* [Seçilmiş Metin]:
-.-.-
Garanti Bankası emekçileri şubelerdeki sömürüyü soL’a anlattı: Başka bir arzunuz?

"Şubelerde Devrim" adlı reklam filmiyle ekranı güler yüzlü müşterilerle, çalışanlarla dolduran Garanti Bankası'nda sahne arkasında emekçi düşmanı bir karanlık yatıyor. AKP iktidarında kârlarını katlayan Garanti Bankası da diğer bankalar gibi krizin faturasını emekçilere kesmeye kararlı. İki şube emekçisiyle bu teknolojik dönüşümün emekçilere maliyetini ve şubelerdeki giderek…

Haber Merkezi

AKP iktidarında kârlarını katlayan, geçtiğimiz dönem net kârını 1.57 milyar TL'ye yükselten Garanti Bankası, yaklaşan ekonomik krizin faturasını emekçilere kesmeye kararlı.

Bu konuda, yabancı sermaye BBVA’nın gelişiyle hız kazanan teknolojik altyapı dönüşüm projeleri önemli rol oynayacak.
-.-.-
* [Verilen Bilgiler]:
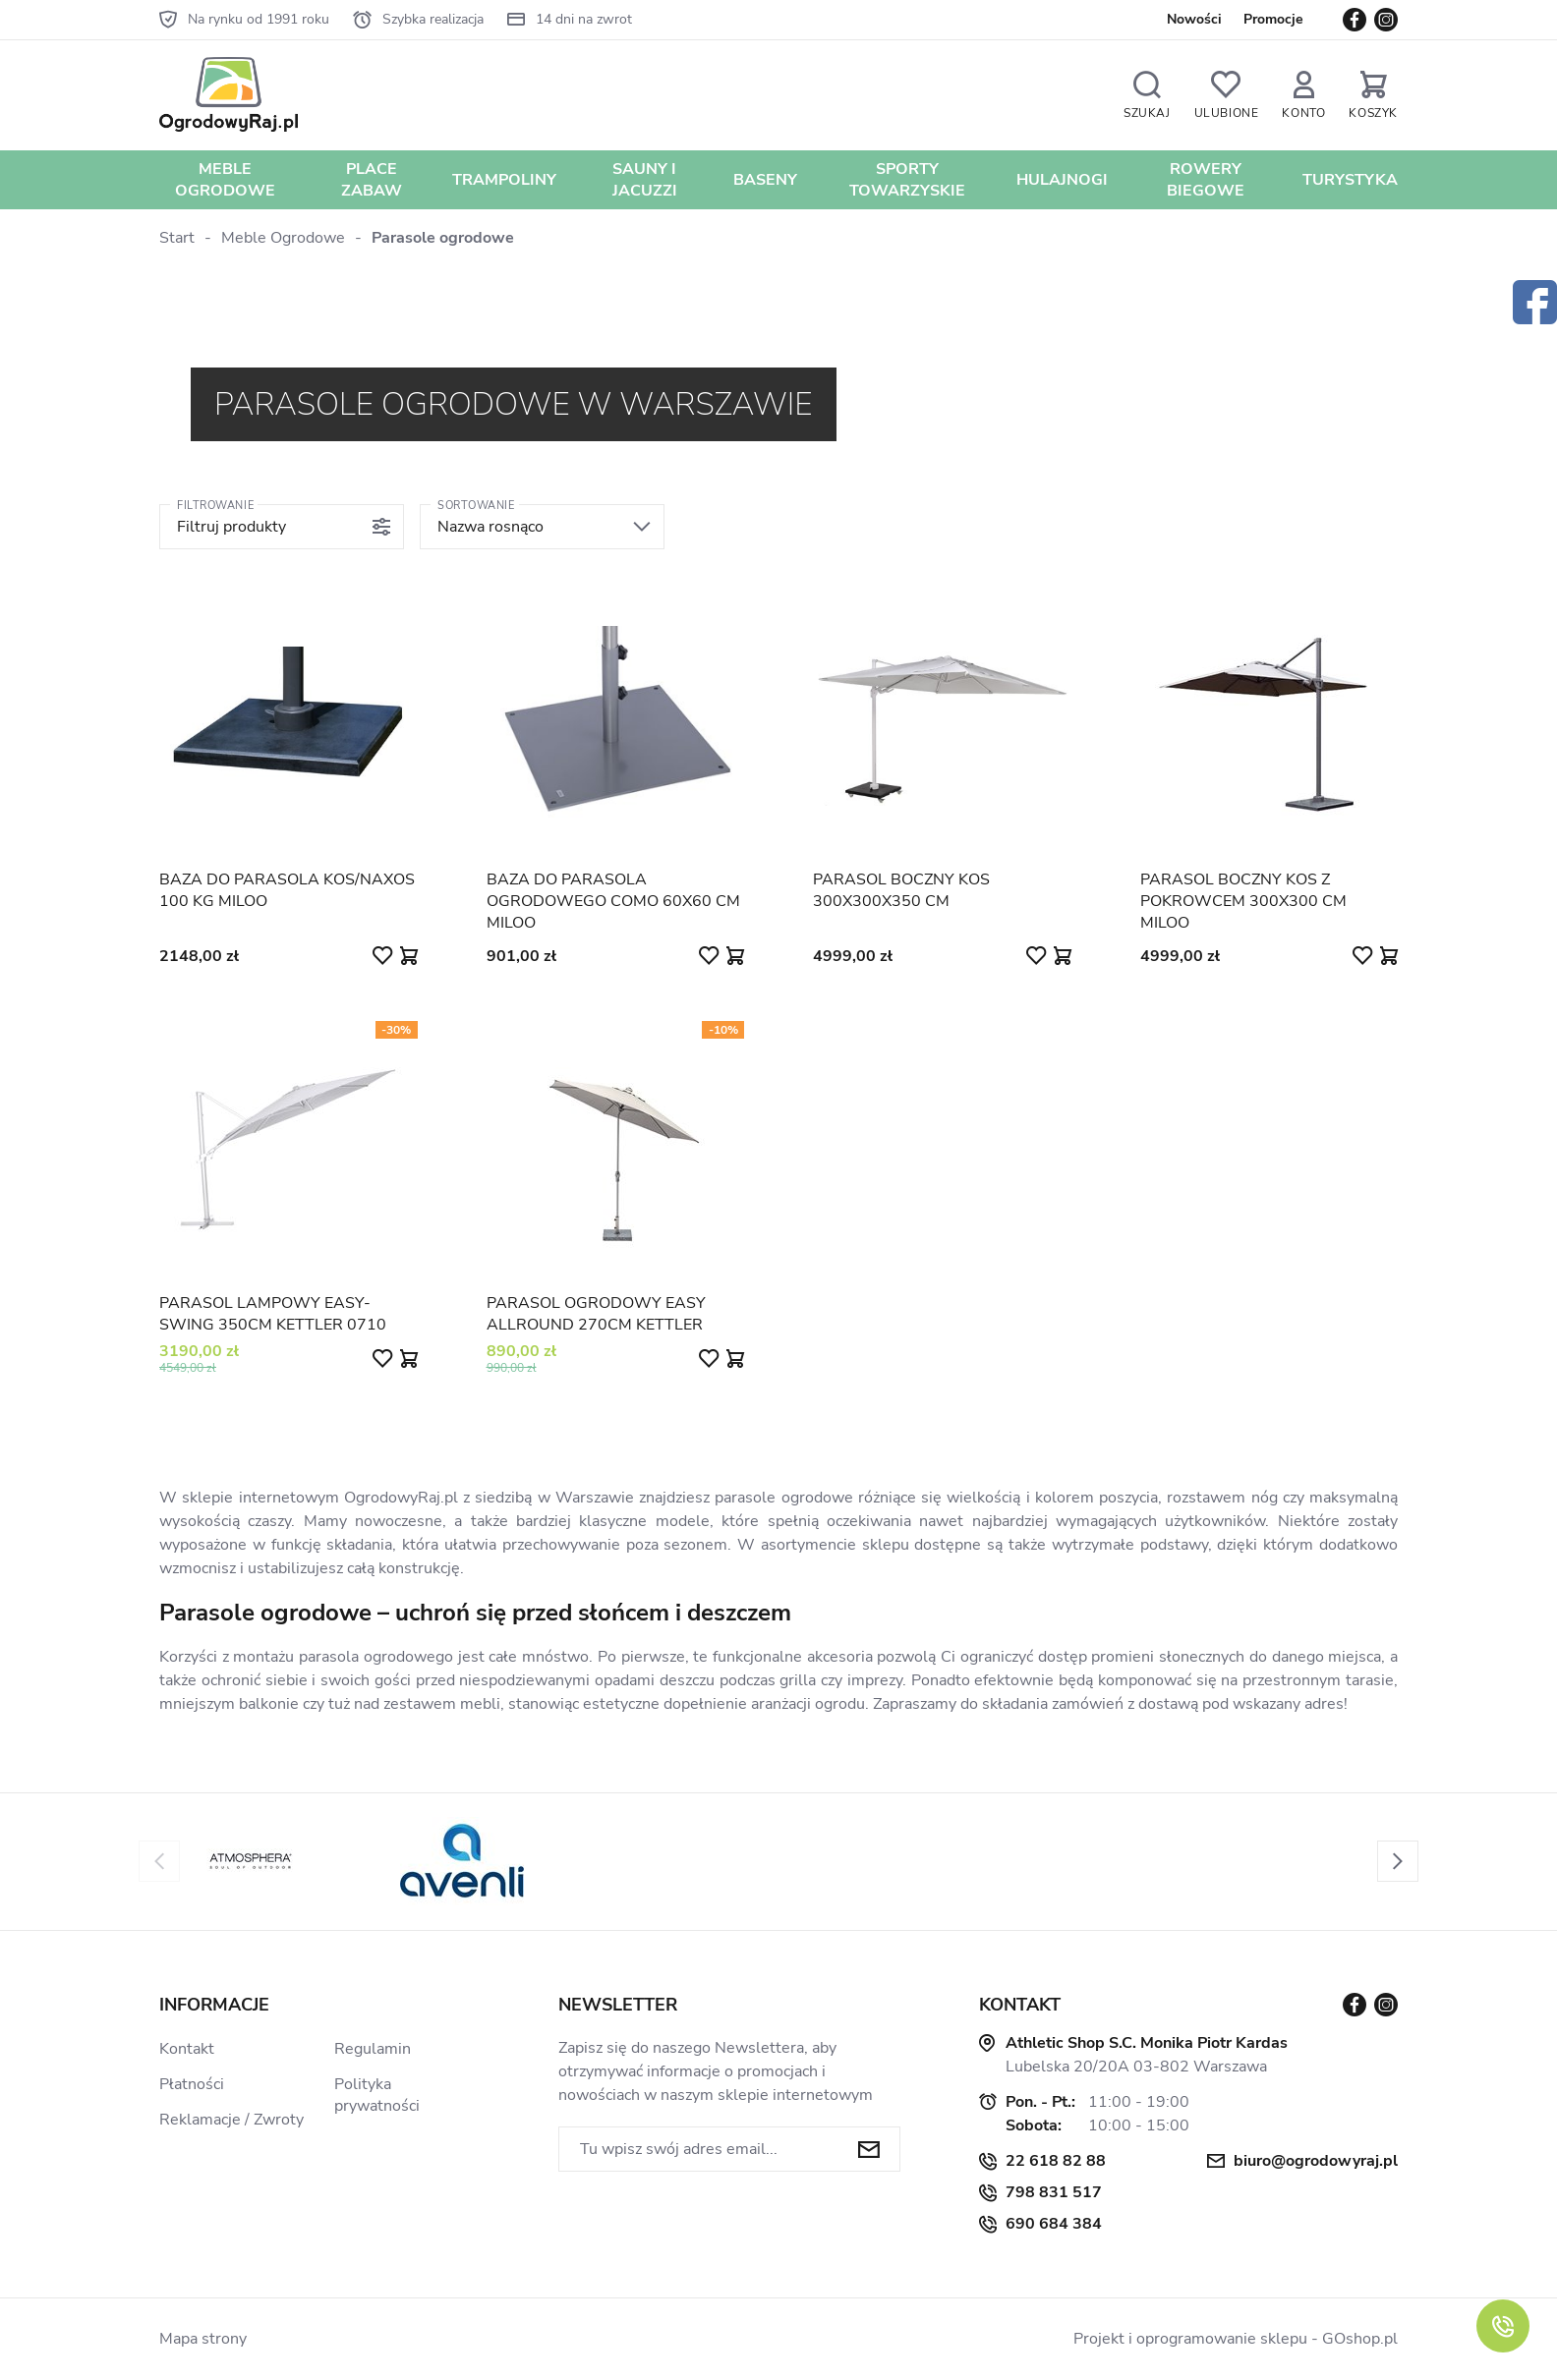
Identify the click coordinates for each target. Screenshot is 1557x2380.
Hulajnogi (1062, 180)
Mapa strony (203, 2339)
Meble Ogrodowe (225, 179)
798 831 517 (1054, 2192)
-.-.-
* [Alıştırma Yönergeleri]:
1) Garanti Bankası haberinde "Haber Merkezi" ifadesinden "önemli rol oynayacak." ifadesine kadar olan bölümü değiştirmeden çıkarınız.
2) Garanti Bankası haberinde adı geçen bütün kuruluşları sıralayınız.
Öğeler bu çalışmada hiçbir rol oynamaz.

* [Cevap Anahtarı]:
1)
Haber Merkezi

AKP iktidarında kârlarını katlayan, geçtiğimiz dönem net kârını 1.57 milyar TL'ye yükselten Garanti Bankası, yaklaşan ekonomik krizin faturasını emekçilere kesmeye kararlı.

Bu konuda, yabancı sermaye BBVA’nın gelişiyle hız kazanan teknolojik altyapı dönüşüm projeleri önemli rol oynayacak.

2) Garanti Bankası, soL, AKP, BBVA